### [EXERCISE DESCRIPTION]
Word for word, please restate the lines from the beginning of the data through the line in which "Image resolution: width=1440" appears.

################

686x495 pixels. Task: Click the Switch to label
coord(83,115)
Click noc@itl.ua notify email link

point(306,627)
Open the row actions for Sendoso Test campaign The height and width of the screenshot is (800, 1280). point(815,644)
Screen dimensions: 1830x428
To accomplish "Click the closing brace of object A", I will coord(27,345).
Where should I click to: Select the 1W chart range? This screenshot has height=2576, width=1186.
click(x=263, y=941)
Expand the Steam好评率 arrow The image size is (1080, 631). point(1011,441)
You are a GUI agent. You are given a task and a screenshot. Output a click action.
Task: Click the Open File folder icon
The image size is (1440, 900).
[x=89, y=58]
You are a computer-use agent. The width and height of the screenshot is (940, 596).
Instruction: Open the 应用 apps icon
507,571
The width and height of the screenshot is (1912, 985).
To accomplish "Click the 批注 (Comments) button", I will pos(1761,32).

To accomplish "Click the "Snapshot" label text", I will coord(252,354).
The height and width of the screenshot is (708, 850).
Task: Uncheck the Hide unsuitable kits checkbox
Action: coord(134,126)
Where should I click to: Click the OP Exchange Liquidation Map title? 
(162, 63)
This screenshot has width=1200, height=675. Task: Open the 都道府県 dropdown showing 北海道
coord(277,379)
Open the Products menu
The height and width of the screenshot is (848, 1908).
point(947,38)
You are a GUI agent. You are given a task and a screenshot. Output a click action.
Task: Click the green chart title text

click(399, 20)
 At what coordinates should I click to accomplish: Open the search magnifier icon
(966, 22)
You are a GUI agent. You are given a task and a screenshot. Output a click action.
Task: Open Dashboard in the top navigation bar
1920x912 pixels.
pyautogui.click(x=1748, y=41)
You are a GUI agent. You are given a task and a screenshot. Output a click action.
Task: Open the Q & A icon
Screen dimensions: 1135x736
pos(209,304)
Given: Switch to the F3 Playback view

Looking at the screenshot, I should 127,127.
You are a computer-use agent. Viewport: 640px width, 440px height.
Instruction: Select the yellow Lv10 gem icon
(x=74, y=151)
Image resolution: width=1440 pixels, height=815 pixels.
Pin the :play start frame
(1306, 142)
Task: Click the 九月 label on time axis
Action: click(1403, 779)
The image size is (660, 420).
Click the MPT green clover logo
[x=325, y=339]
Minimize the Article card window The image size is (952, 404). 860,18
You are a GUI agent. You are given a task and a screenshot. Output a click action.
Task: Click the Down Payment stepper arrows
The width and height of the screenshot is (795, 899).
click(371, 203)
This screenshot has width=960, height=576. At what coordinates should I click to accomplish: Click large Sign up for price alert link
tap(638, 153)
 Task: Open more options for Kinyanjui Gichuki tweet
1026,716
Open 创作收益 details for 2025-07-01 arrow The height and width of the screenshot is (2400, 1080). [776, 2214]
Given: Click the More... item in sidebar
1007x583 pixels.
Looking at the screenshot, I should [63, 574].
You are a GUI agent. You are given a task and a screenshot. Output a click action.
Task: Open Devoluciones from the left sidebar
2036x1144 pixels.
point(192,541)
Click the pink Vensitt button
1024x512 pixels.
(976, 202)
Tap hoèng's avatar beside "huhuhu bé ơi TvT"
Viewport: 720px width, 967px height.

################

### [ANSWER TO THE PROBLEM]
686x495 pixels. Task: Click the Switch to label
coord(83,115)
Click noc@itl.ua notify email link

point(306,627)
Open the row actions for Sendoso Test campaign The height and width of the screenshot is (800, 1280). point(815,644)
Screen dimensions: 1830x428
To accomplish "Click the closing brace of object A", I will coord(27,345).
Where should I click to: Select the 1W chart range? This screenshot has height=2576, width=1186.
click(x=263, y=941)
Expand the Steam好评率 arrow The image size is (1080, 631). point(1011,441)
You are a GUI agent. You are given a task and a screenshot. Output a click action.
Task: Click the Open File folder icon
The image size is (1440, 900).
[x=89, y=58]
You are a computer-use agent. The width and height of the screenshot is (940, 596).
Instruction: Open the 应用 apps icon
507,571
The width and height of the screenshot is (1912, 985).
To accomplish "Click the 批注 (Comments) button", I will pos(1761,32).

To accomplish "Click the "Snapshot" label text", I will coord(252,354).
The height and width of the screenshot is (708, 850).
Task: Uncheck the Hide unsuitable kits checkbox
Action: coord(134,126)
Where should I click to: Click the OP Exchange Liquidation Map title? 
(162, 63)
This screenshot has width=1200, height=675. Task: Open the 都道府県 dropdown showing 北海道
coord(277,379)
Open the Products menu
The height and width of the screenshot is (848, 1908).
point(947,38)
You are a GUI agent. You are given a task and a screenshot. Output a click action.
Task: Click the green chart title text

click(399, 20)
 At what coordinates should I click to accomplish: Open the search magnifier icon
(966, 22)
You are a GUI agent. You are given a task and a screenshot. Output a click action.
Task: Open Dashboard in the top navigation bar
1920x912 pixels.
pyautogui.click(x=1748, y=41)
You are a GUI agent. You are given a task and a screenshot. Output a click action.
Task: Open the Q & A icon
Screen dimensions: 1135x736
pos(209,304)
Given: Switch to the F3 Playback view

Looking at the screenshot, I should 127,127.
You are a computer-use agent. Viewport: 640px width, 440px height.
Instruction: Select the yellow Lv10 gem icon
(x=74, y=151)
Image resolution: width=1440 pixels, height=815 pixels.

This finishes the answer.